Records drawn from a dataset
•••••

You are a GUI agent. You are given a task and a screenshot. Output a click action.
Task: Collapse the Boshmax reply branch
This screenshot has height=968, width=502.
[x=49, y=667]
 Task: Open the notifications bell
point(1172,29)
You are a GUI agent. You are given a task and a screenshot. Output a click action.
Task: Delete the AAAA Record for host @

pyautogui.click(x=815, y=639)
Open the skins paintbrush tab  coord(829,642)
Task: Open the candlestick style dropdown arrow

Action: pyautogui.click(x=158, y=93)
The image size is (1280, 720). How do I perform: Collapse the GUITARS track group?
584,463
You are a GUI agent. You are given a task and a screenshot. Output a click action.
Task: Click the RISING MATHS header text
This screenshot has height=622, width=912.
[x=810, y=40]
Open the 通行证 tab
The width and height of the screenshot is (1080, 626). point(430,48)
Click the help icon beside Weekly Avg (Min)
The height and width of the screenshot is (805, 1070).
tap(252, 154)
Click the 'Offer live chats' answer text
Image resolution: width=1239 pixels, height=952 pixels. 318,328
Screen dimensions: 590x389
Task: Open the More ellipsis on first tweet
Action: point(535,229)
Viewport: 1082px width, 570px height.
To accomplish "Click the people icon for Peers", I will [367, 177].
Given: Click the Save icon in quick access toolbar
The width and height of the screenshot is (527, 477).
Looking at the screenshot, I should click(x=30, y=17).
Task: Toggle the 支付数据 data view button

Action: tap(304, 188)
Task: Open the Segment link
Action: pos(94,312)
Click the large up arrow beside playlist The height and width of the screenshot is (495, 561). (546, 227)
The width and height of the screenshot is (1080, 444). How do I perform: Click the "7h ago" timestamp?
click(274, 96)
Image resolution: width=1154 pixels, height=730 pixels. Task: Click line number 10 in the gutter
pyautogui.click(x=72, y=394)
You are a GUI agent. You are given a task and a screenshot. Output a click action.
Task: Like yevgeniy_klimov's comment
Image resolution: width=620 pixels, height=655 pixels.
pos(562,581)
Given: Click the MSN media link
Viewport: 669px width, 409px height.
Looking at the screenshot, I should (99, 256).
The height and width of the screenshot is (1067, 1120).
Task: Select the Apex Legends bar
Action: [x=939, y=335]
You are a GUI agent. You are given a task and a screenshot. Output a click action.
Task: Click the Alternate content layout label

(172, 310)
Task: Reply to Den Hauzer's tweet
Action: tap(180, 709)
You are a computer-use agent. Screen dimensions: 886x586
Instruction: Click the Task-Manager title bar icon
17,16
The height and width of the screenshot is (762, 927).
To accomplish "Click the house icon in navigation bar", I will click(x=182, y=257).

•••••

WORK REQUIRED | Using the records above, copy all lines that include the word "accomplish".

EXERCISE RESULT |
To accomplish "Click the people icon for Peers", I will [367, 177].
To accomplish "Click the house icon in navigation bar", I will click(x=182, y=257).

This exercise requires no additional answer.